- ASSIGNED TASK
Each line that includes the word "STDTRACK" should be copied from the records.
** INPUT MATERIAL follows **
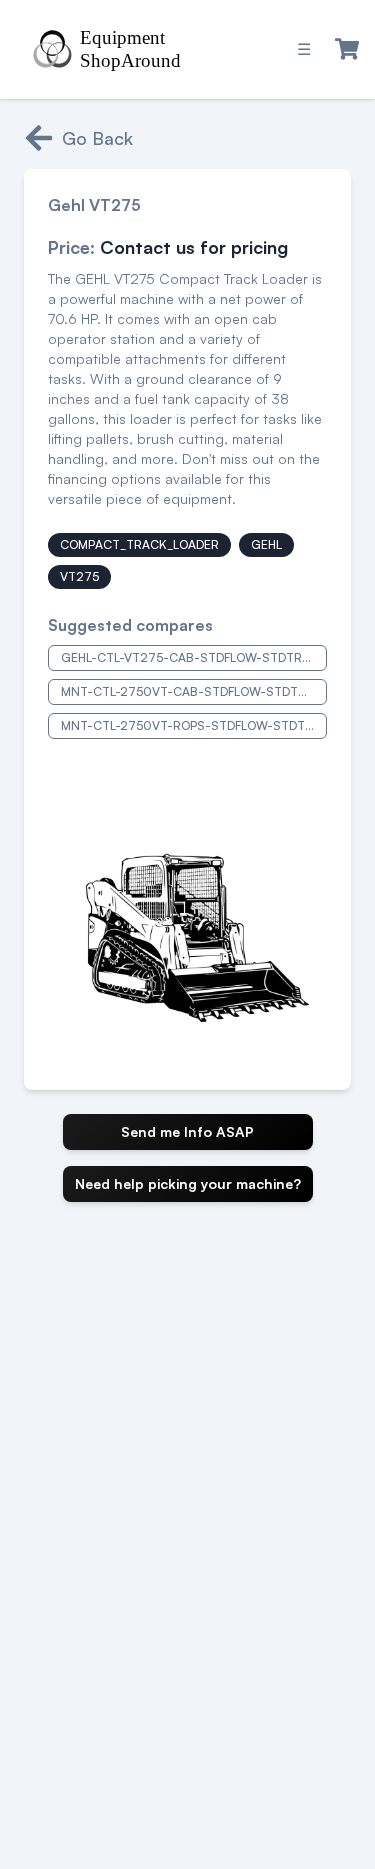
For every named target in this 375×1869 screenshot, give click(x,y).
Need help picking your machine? (188, 1183)
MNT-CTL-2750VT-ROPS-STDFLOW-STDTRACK (194, 725)
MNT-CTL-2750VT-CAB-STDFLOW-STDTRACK (194, 691)
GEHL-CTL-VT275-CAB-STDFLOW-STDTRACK (194, 657)
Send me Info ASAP (187, 1131)
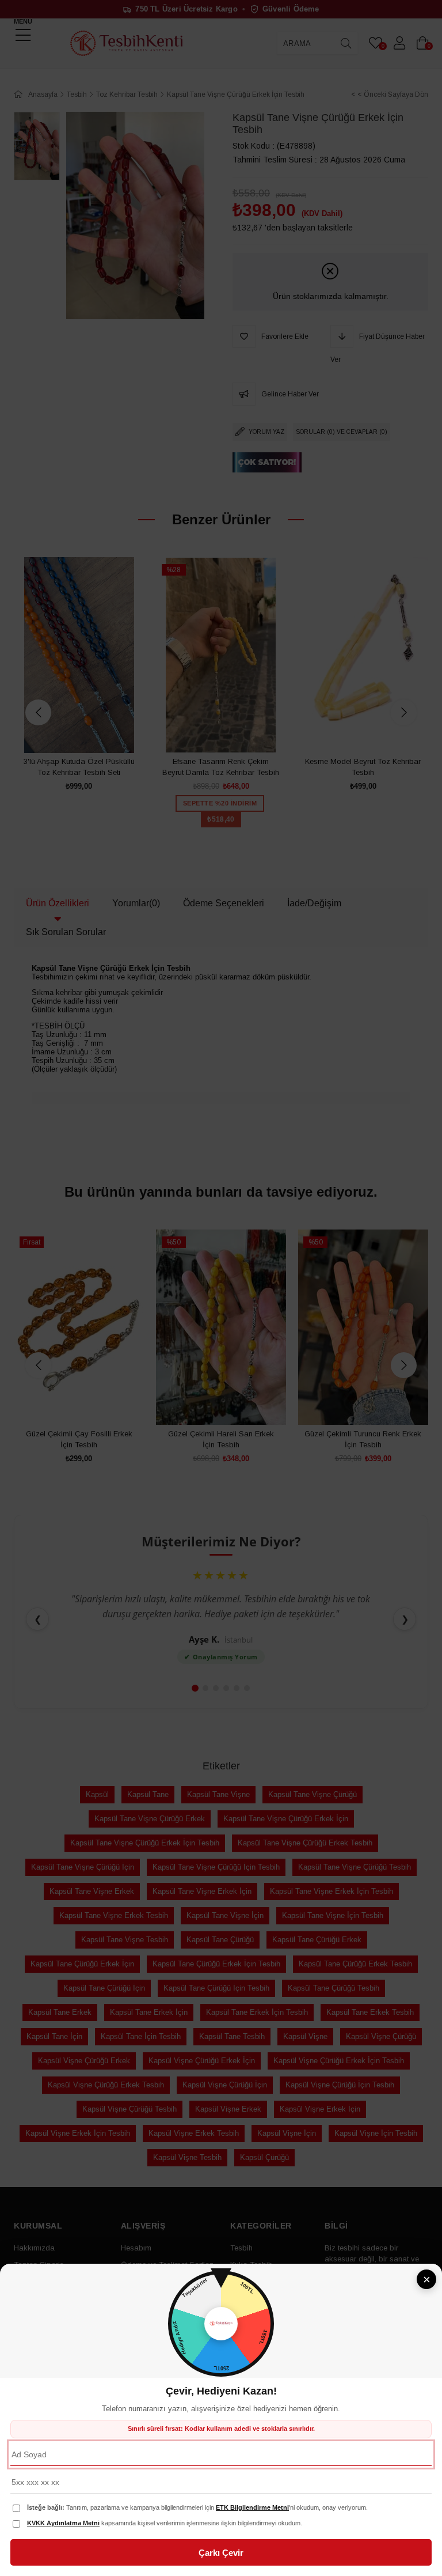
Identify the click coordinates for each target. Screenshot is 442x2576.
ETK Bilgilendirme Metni (252, 2507)
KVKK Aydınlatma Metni (63, 2523)
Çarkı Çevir (221, 2553)
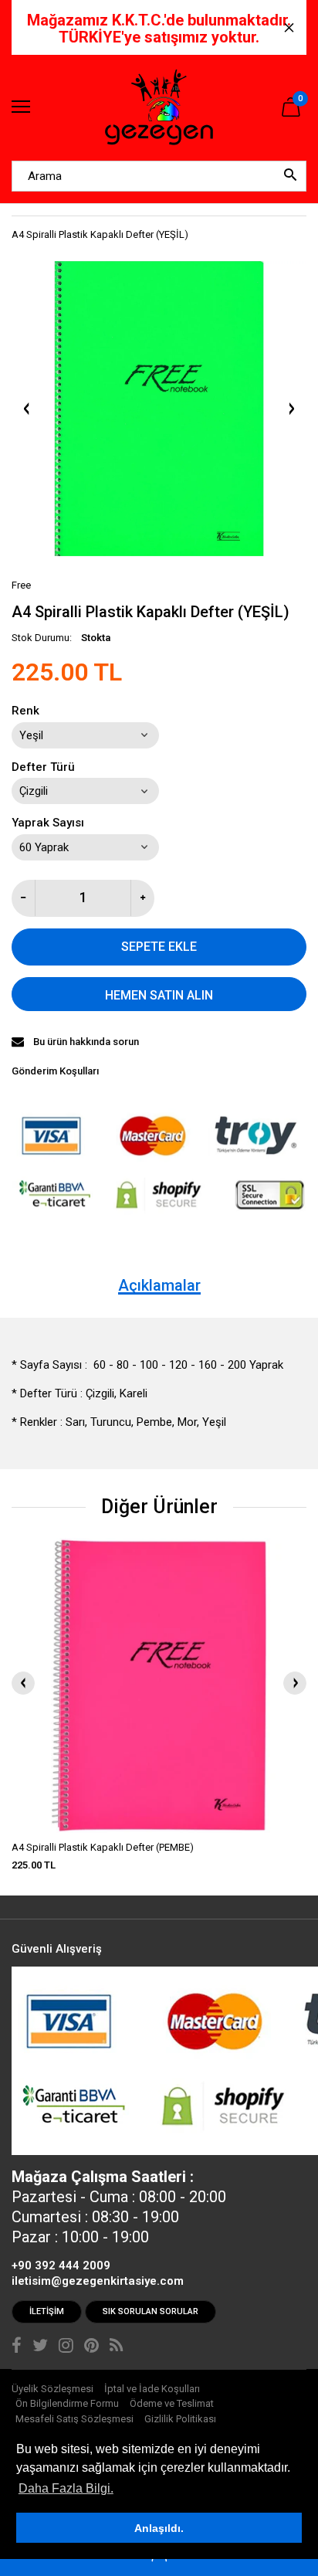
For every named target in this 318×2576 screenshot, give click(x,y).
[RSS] (116, 2347)
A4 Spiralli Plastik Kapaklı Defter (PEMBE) (103, 1847)
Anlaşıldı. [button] (159, 2528)
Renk (25, 711)
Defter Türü (43, 767)
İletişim (46, 2311)
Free (21, 585)
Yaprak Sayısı (48, 823)
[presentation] (23, 1683)
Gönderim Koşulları (55, 1071)
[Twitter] (40, 2347)
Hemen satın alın (159, 995)
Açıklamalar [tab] (159, 1285)
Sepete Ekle (159, 946)
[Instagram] (66, 2347)
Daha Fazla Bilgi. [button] (66, 2488)
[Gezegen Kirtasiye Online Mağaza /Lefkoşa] (159, 107)
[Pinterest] (91, 2347)
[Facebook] (17, 2347)
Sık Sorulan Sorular (150, 2311)
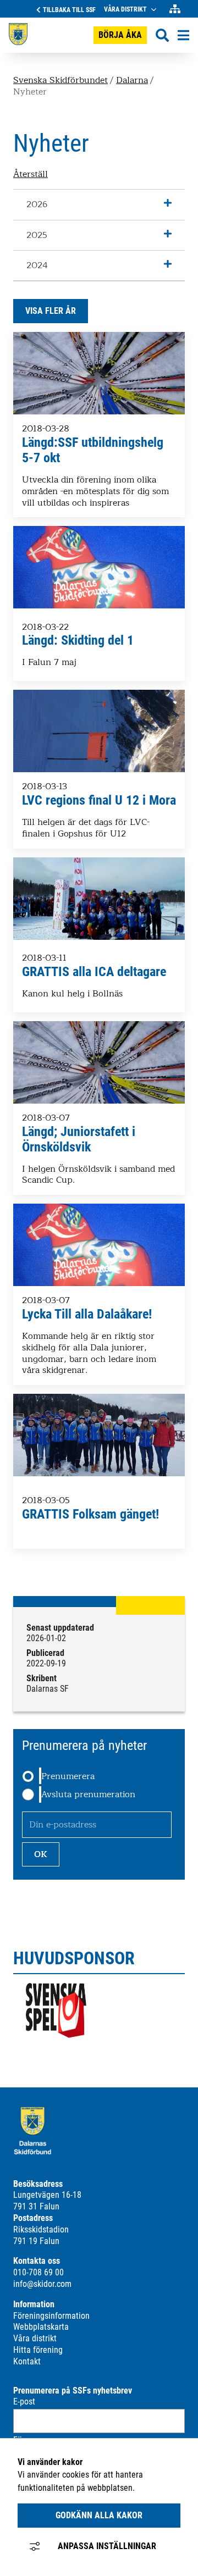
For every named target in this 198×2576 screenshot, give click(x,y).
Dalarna (132, 80)
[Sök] (162, 35)
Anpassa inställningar (107, 2546)
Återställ (30, 175)
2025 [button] (36, 235)
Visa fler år (50, 311)
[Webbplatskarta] (175, 9)
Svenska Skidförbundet (60, 80)
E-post (24, 2401)
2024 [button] (37, 265)
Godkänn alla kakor (99, 2515)
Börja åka (120, 35)
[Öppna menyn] (183, 35)
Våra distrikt (125, 9)
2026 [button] (36, 204)
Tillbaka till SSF (69, 10)
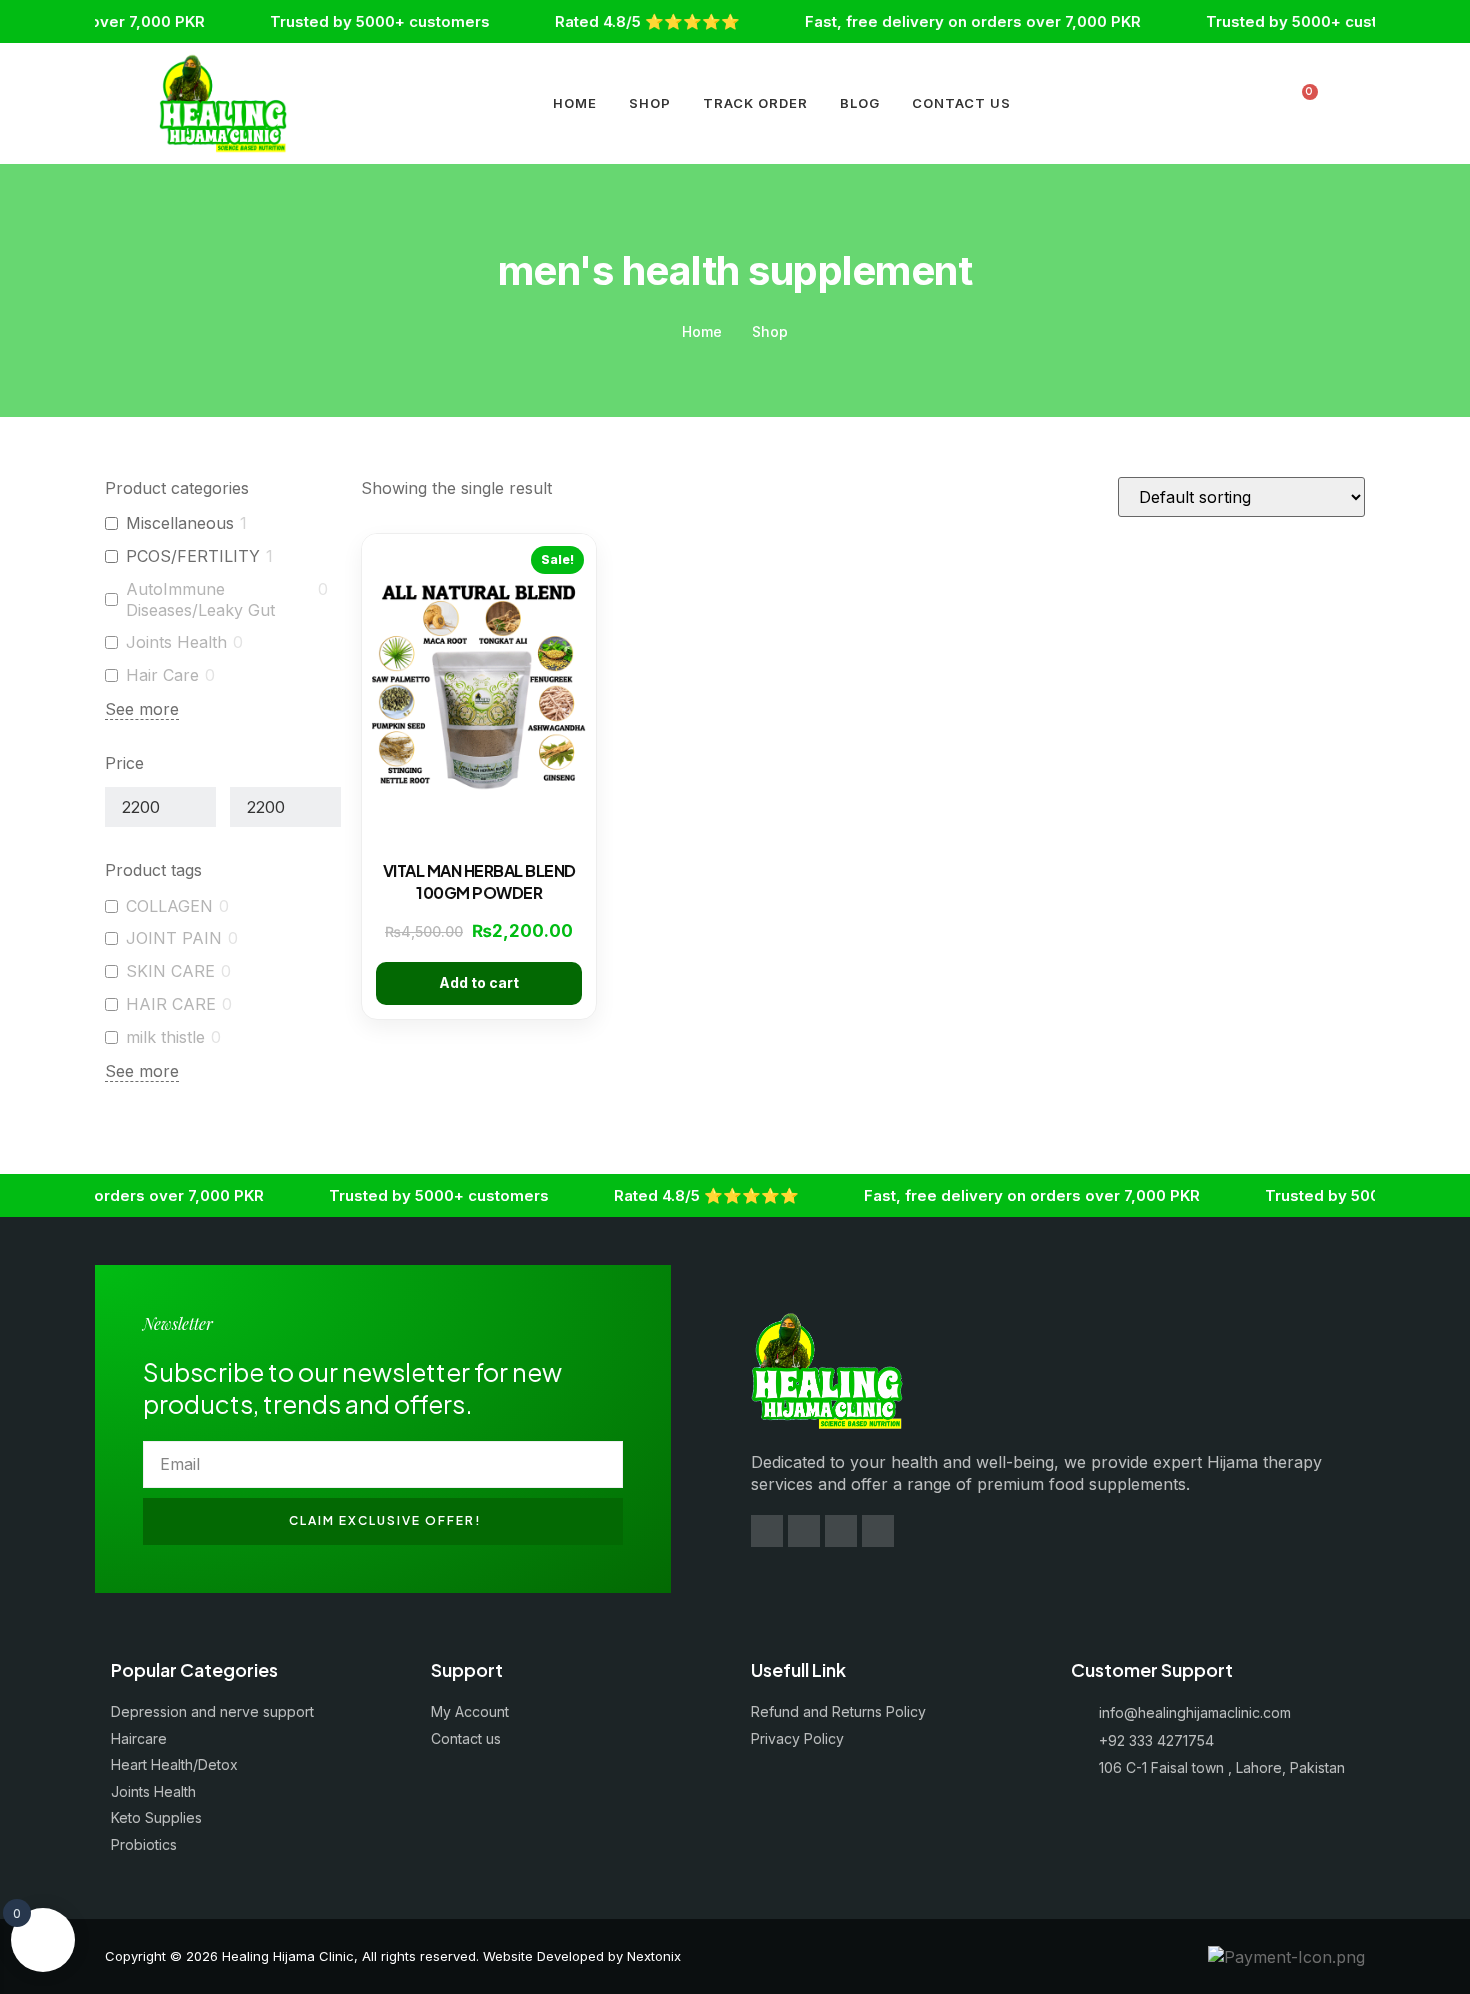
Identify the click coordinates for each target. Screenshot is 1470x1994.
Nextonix (654, 1956)
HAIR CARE (171, 1004)
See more (142, 709)
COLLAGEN (169, 906)
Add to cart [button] (479, 982)
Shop (650, 103)
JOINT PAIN (174, 938)
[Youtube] (841, 1531)
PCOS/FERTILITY (193, 556)
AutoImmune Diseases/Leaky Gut (200, 599)
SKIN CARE (170, 971)
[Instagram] (804, 1531)
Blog (860, 103)
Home (575, 103)
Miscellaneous (180, 523)
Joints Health (176, 642)
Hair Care (162, 675)
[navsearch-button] (1261, 103)
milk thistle (165, 1037)
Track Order (755, 103)
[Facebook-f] (767, 1531)
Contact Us (961, 103)
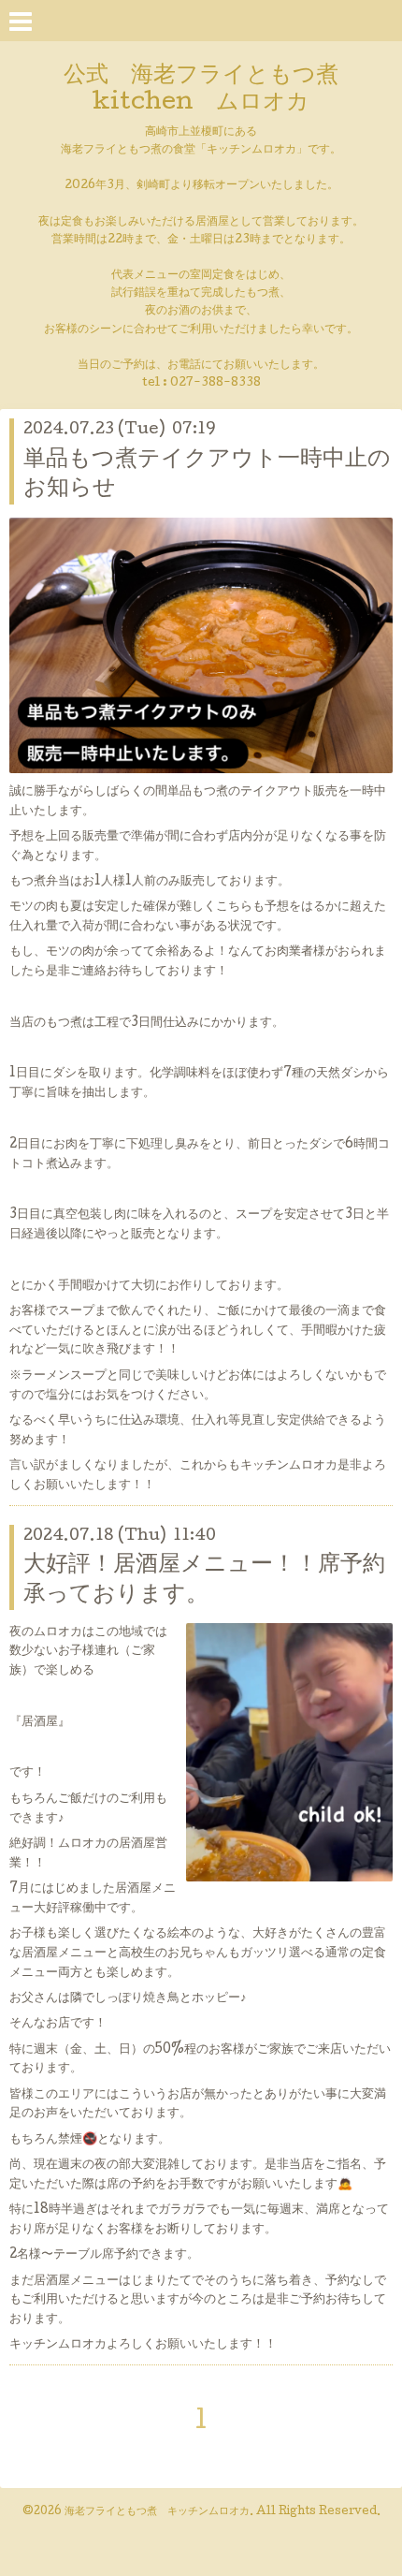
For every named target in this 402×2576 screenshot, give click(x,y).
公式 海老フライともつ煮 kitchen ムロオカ (212, 90)
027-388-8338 (215, 383)
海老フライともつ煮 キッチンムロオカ (157, 2512)
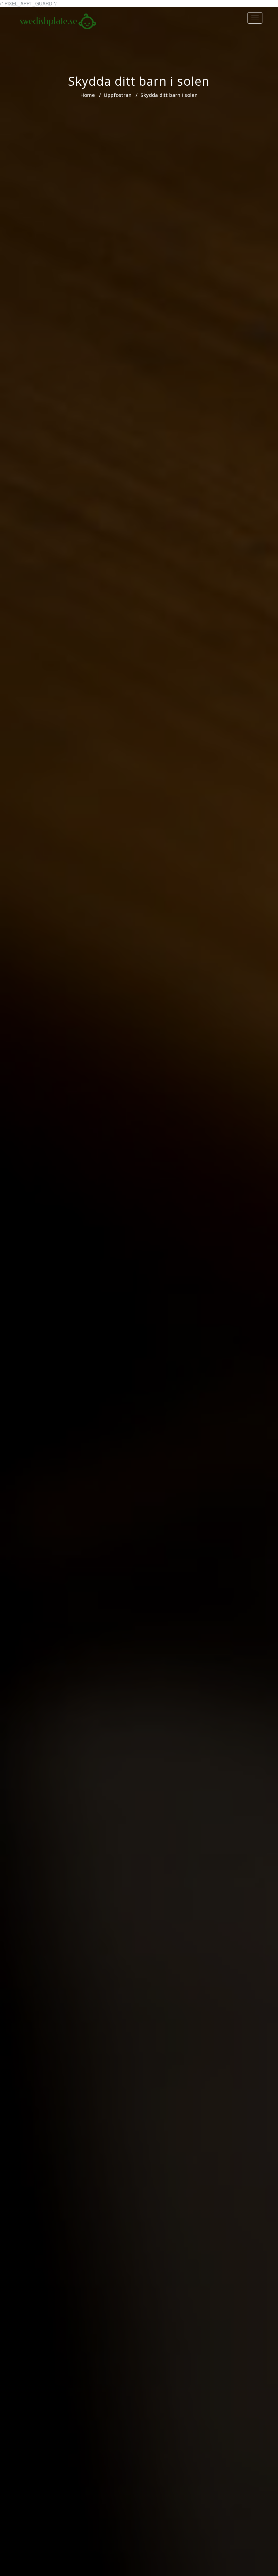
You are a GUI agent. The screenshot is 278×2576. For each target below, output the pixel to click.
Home (87, 94)
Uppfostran (118, 94)
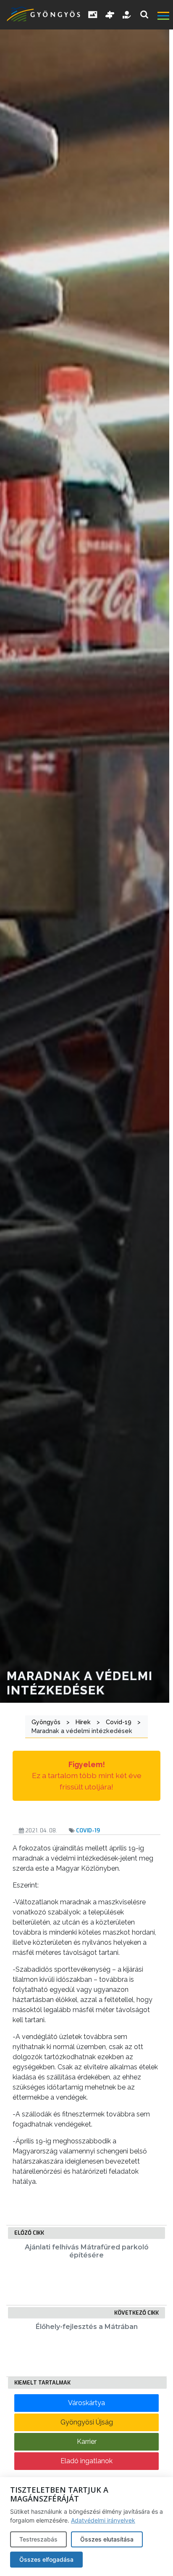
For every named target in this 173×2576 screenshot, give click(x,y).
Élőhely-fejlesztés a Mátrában (87, 2327)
** End of INPUT MATERIAL **
- THE ANSWER
MNT-CTL-2750VT-ROPS-STDFLOW-STDTRACK (194, 725)
MNT-CTL-2750VT-CAB-STDFLOW-STDTRACK (194, 691)
GEHL-CTL-VT275-CAB-STDFLOW-STDTRACK (194, 657)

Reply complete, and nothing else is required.